Since tomato worms are the progeny of moths (and they turn into moths over the course of a few months), they appear at the same time every single year. Moths lay their eggs on the ground, those eggs hatch in the spring, and before you know it, you have tomato worms eating your crops. The best thing to do is to till your soil up extremely well before planting season begins. This kills the eggs, either burying them deep underground or destroying them before they ever have a chance to hatch. Plus, well-tilled soil leads to some great tomato plants, as it brings all of the nutrients up to the surface. Your plants will thank you.

Know the Signs

If you’ve tilled your soil, but are still worried about a tomato worm infestation, then you need to keep an eye on your plants. The main signs to look for include giant holes in the leaves, as well as plants that have leaves one day and very few the next. These worms grow to be about four inches long, and have small horns on their heads (hence their official name – hornworms.) They are the same green shade as the leaves, making them tough to see. With that said, they do become active at night, so you’ll see them crawling around.

Pick Them Off of Your Plants

Although it’s not ideal, you can pick hornworms off of your plants. Just put on some gloves, head out to your garden at dusk, nighttime, or during the waking hours, and individually remove them from the plant. You might want to put on some magnifying glasses to help you see them, and you’ll need some sort of portable light. Although it will take some time to remove all of these little guys off of your plants, doing so doesn’t really harm the worms – that is, unless you squish them. Feel free to rehome them to the other side of your house, away from your tomato plants.

Spray Them with a Hose

If picking the hornworms off doesn’t sound like your idea of a good time, then spray them off with a hose. Many of them cling to the undersides of the leaves or on the stems. Although they are somewhat stubborn and will hang on tight, you can indeed remove them by spraying their hiding spots with a hose. Just don’t use too strong a spray, or your plants may become damaged. If you do this right, then you won’t have to go with the non-organic “nuclear” option: a non-systemic insecticide.

Use Insecticide

Although this should be your last resort, insecticides do work well.
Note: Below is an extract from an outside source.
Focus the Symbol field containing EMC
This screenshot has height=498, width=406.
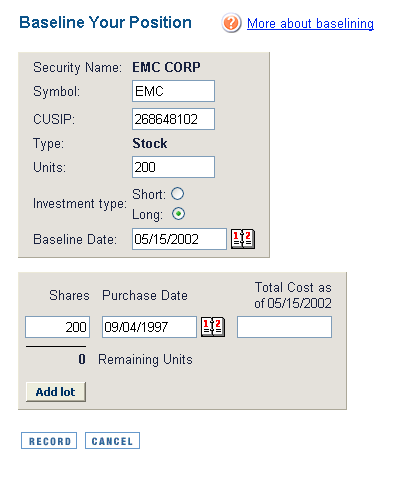pyautogui.click(x=173, y=91)
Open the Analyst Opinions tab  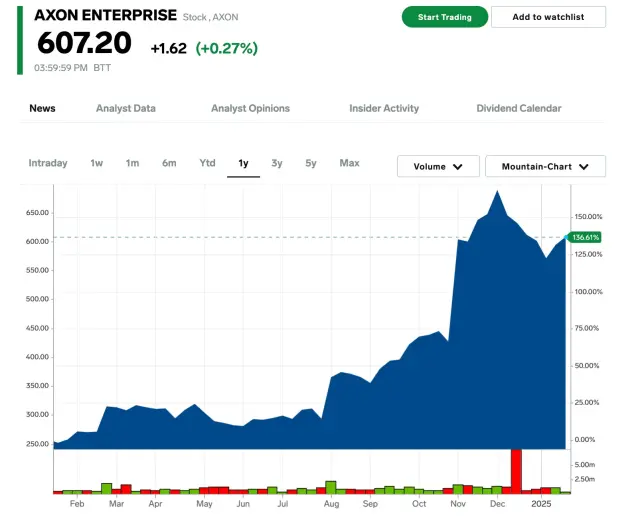tap(250, 108)
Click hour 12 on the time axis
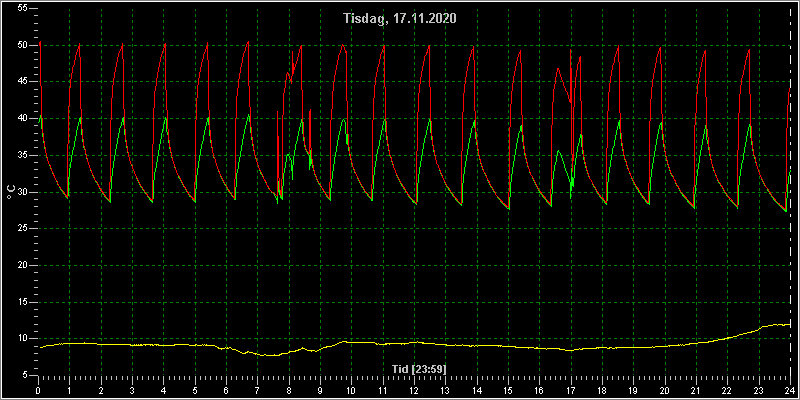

There are types made to deal with hornworms that won’t harm any other insects. Make sure to read the label to ensure that you’re purchasing the right kind. In addition, choose a non-systemic insecticide. This type stays on the leaves of the plants and doesn’t soak into the fruit or stems. It only harms the insects that it intends to. Everything else stays safe. Insecticides aren’t ideal, but if you don’t want to spend hours upon hours picking tomato worms off of your plants, you may not have much of a choice. Sometimes you have to make do.